■ PASAJE DE REFERENCIA
____

El peligro de una limosna orgullosa
7.7. Los cenobitas, en efecto, aportan considerables ingresos a su monasterio y renuncian a ellos cada día, permanecen en tal humilde sumisión que se ven despojados de su poder sobre las cosas que obtienen por su propio esfuerzo, al igual que sobre ellos mismos, y renuevan constantemente el fervor de su primera renuncia privándose diariamente del fruto de su trabajo. Pero estos otros caen cada día en el precipicio de su orgullo por dar algo a los pobres. La paciencia y el rigor con que los primeros permanecen tan devotamente en su profesión, una vez que la han emprendido, sin satisfacer nunca sus propios deseos, los crucifica diariamente a este mundo y los convierte en mártires vivientes, pero la tibieza de la voluntad de los segundos los sumerge en el infierno.
Una observación sobre el monacato oriental
7.8. Estos dos tipos de monjes[3], casi iguales en número, rivalizan entre sí en esta provincia[4]. Pero en las otras provincias[5], que las exigencias de la fe católica me han obligado a recorrer, sabemos que este tercer tipo, los sarabaítas, abunda y es casi el único que está presente. Porque en la época de Lucio, que fue obispo de la perfidia arriana durante el reinado de Valente[6], mientras llevábamos ayuda a nuestros hermanos que habían sido deportados desde Egipto y la Tebaida a las minas del Ponto y de Armenia por su perseverancia en la fe católica, vimos que la disciplina de los cenobios era muy rara y existía solo en unas pocas ciudades, y supimos que el nombre mismo de anacoretas aún no se había oído en ellas».
Capítulo 8. Sobre el cuarto tipo de monjes
Un cuarto género de monjes
8.1. «De hecho, existe también un cuarto tipo, que hemos visto aparecer recientemente entre aquellos que se imaginan a sí mismos a la manera y semejanza de los anacoretas. Cuando empiezan, estos parecen aspirar a la perfección del cenobio con una especie de fervor efímero. Pero de repente se vuelven tibios, despreciando la restricción de su comportamiento y vicios anteriores, descontentos con soportar el yugo de la humildad y la paciencia por más tiempo y desdeñando someterse al dominio de los ancianos. Anhelan celdas separadas y quieren vivir solos, para que nadie les moleste y puedan ser considerados pacientes, dóciles y humildes por los hombres. Esta forma de vida -o más bien una tal tibieza- no les permite a quienes la han contraído alcanzar jamás la perfección.
Nadie los cuestiona
8.2. Porque de esta manera sus vicios no solo no se eliminan, sino que incluso empeoran, ya que nadie los cuestiona. Son como un veneno interno mortal: cuanto más se oculta, más profundamente la serpiente provoca una enfermedad incurable en el enfermo. Por respeto a su celda aislada, nadie se atreve a reprochar al solitario sus vicios, que él prefiere que sean ignorados antes que curados. Las virtudes, sin embargo, no se engendran ocultando los vicios, sino combatiéndolos».
[1] Lit.: Dispensator, administrador.
[2] Falta de bienes, pobreza.
[3] Cenobitas y anacoretas.
[4] Es decir, Egipto (cf. Vogüé, p. 359).
[5] De Oriente.
[6] El episcopado de Lucio puede colocarse en torno a los años 373-380.

____

■ DATOS PROPORCIONADOS
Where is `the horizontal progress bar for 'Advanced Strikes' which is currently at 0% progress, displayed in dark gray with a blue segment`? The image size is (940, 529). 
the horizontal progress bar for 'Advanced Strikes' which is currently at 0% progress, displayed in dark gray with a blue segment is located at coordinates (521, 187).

____

■ INSTRUCCIONES DE LA TAREA
Según el pasaje sobre los tipos de monjes, ¿qué anhelan y cómo quieren vivir los monjes del cuarto tipo? Los datos no tienen relación con el pasaje sobre los tipos de monjes.

■ RESULTADO DEL EJERCICIO
Anhelan celdas separadas y quieren vivir solos.